Compare to the Riccati slides: the optimal control \(u_t^* = -K_t x_t\) is reproduced here through \(\lambda_t = p_t x_t\), which connects back to the value function. See Exercise 4.


Exercise 4 — Costate equals gradient of value function

The value function satisfies \(V_t^*(x) = \tfrac{1}{2} p_t x^2\) for some scalar \(p_t\) (analogous to \(P_t\) in the slides). We claim that at the optimum \(\lambda_t = p_t x_t\) — the Lagrange multiplier equals \(\partial V_t^*/\partial x\).

Use \(a = b = q = r = 1\) throughout.

(a) From Exercise 3(c): what is \(\lambda_2\)? Identify \(p_2\).

(b) The optimal control at step 1 is \(u_1^* = -b\lambda_2/r = -\lambda_2 = -p_2 x_2\). Substitute this into the dynamics \(x_2 = ax_1 + bu_1^*\) and solve for \(x_2\) in terms of \(x_1\) only.

(c) Using \(\lambda_1 = qx_1 + a\lambda_2 = x_1 + \lambda_2\) and your expression for \(x_2\) from (b), compute \(\lambda_1\) as a multiple of \(x_1\). What is \(p_1\)?
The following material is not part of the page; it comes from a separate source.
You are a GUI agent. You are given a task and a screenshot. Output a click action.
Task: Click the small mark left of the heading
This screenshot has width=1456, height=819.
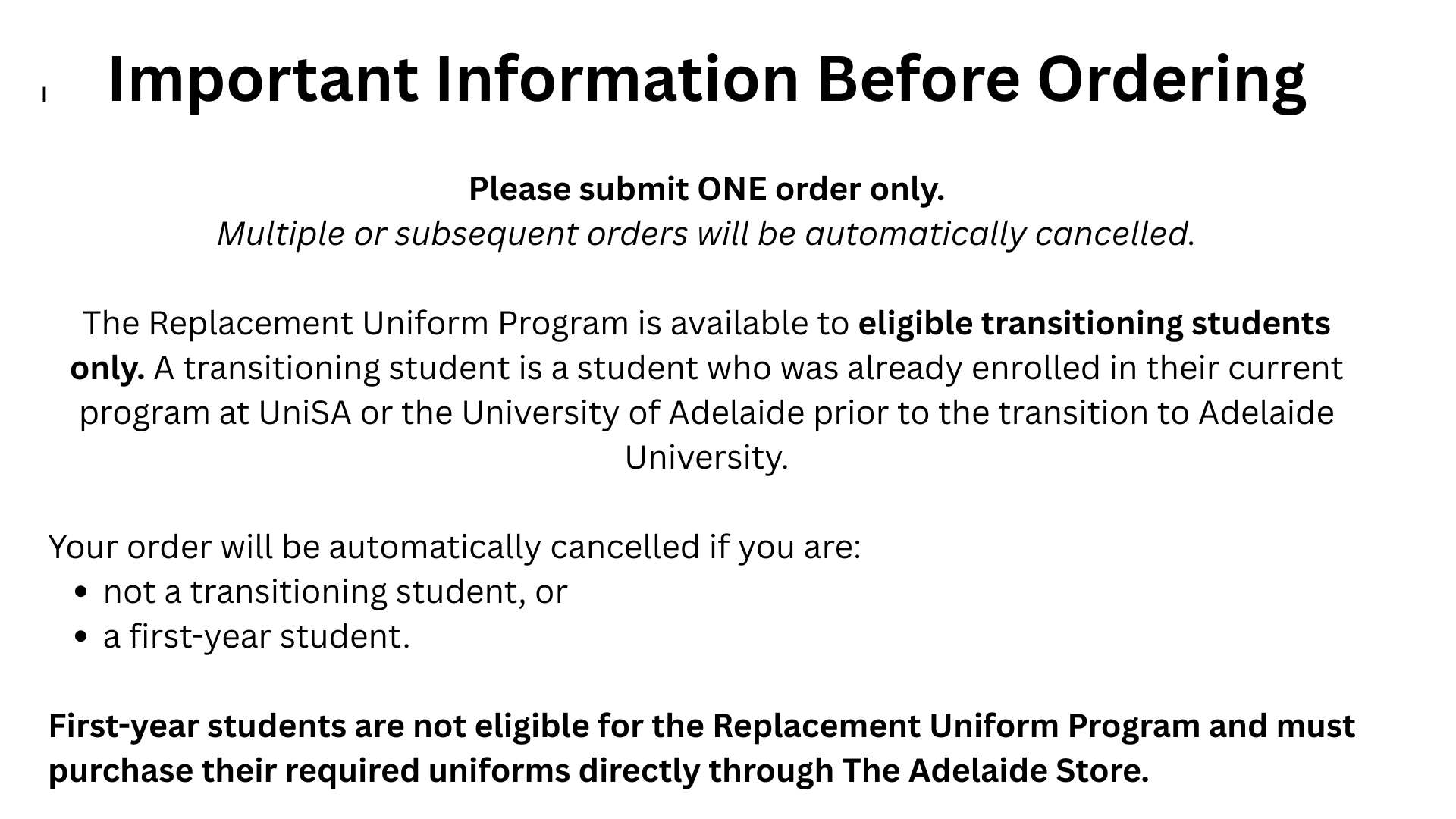(x=44, y=94)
(d) The scalar Riccati recursion is \(p_t = q + \dfrac{a^2 p_{t+1}}{r + b^2 p_{t+1}}\). Verify that your \(p_1\) from (c) matches the recursion with \(a = b = q = r = 1\) and \(p_2 = 1\).

(a) From Exercise 3(c): \(\lambda_2 = qx_2 = x_2\) (with \(q=1\)). So \(p_2 = 1\).

(b) Substitute \(u_1^* = -p_2 x_2 = -x_2\) into the dynamics: \[x_2 = ax_1 + bu_1^* = x_1 + (-x_2).\] Solve: \(2x_2 = x_1\), so \(x_2 = \tfrac{1}{2} x_1\).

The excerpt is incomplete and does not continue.